I have a Dell too, and I saw significant improvement by increasing the RAM.

I have a 9700 AIW video card and upgraded my PSU to 400W, and it has been flawless (minimum recommended for mine was 350W).  A 9700 doesn't use nearly as much power as a X1800, so I would be thinking at least a 500W PSU.

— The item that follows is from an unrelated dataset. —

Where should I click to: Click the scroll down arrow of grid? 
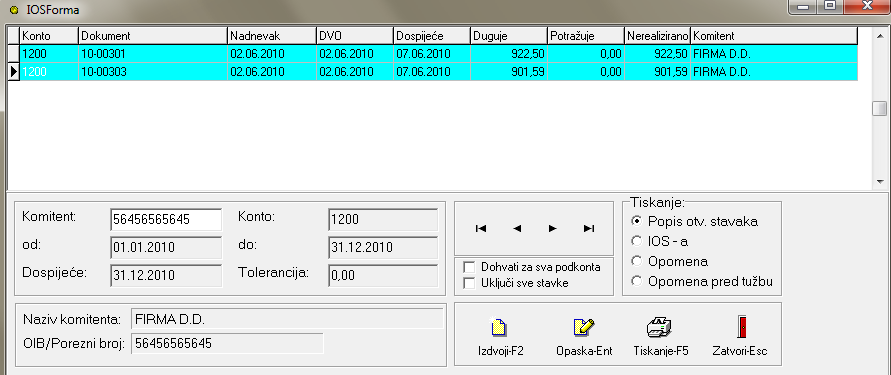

Last, and maybe most significant, is that when I installed my 9700 AIW, I could not fully load the Catalyst Control Center.  I know you are installing a PCI-E card, but the following may apply to you. I found out with the help of ATI, that indeed Dell sucks, and they had chopped the Windows XP Pro bundled with my computer such that there were no AGP drivers installed. Therefore, CCC could not write new drivers for the 9700, and I couldn't use the more advanced features of the 9700 (i.e. video capture).  I had to purchase another full version of Win XP Pro, install that, then I could load CCC and have full functions of the 9700. So beware if you bought the software bundled with the computer from Dell.


----------



## tony929292 (Dec 29, 2005)

i owned 2  dells 2400  4700  and all the stuff u mentioned will be fine wont void any warnttys i mean if u buy a new power sulppy and it breaks down after a week dont expect dell to replaces it go to the person you got it from i took out my ati 300 pcie and put in bfg 6600 gt inthe 4700 and had to upgrade the psu and the mobo fried and 2 day later dell came to the door and replaced it no questions asked  

for the video card you want you problay need somthing on the lines of a 500 watt  25a 12rail psu  alesser one problay will boot  your comupter but when playing demeanding games it will cut out
your vga card will come with good cooling good enough to oc it

btw your 8400 is daul channel with 4 slot (at least i would think my 4700 is)
4 512 stickes will run better then 2 1024 chips


----------



## tony929292 (Dec 29, 2005)

i aslo put a ati 9250 pci  (no agp slot)in my 2400 and i just install catalast 5.3 last night no problems


----------



## marinefg@adelphia.ne (Jan 1, 2006)

*wait be careful*

the reason one person blew mb is dell uses there own unique  psu design if you use standard psu MELTDOWN CITY


----------



## Polaris573 (Jan 3, 2006)

marinefg@adelphia.ne said:
			
		

> the reason one person blew mb is dell uses there own unique  psu design if you use standard psu MELTDOWN CITY



That's not true for all models.  I believe most newer models use a regular ATX power connector.  At least my 4600 does.


----------



## tony929292 (Jan 4, 2006)

yea that was the reason i did some mod to the board and messed up


----------



## Velocity (Jan 4, 2006)

yeah i used to have a 4800 for doing reports on and stuff, and its mobo was standard atx p4, it wasnt a bad machine, until i learned about amd


----------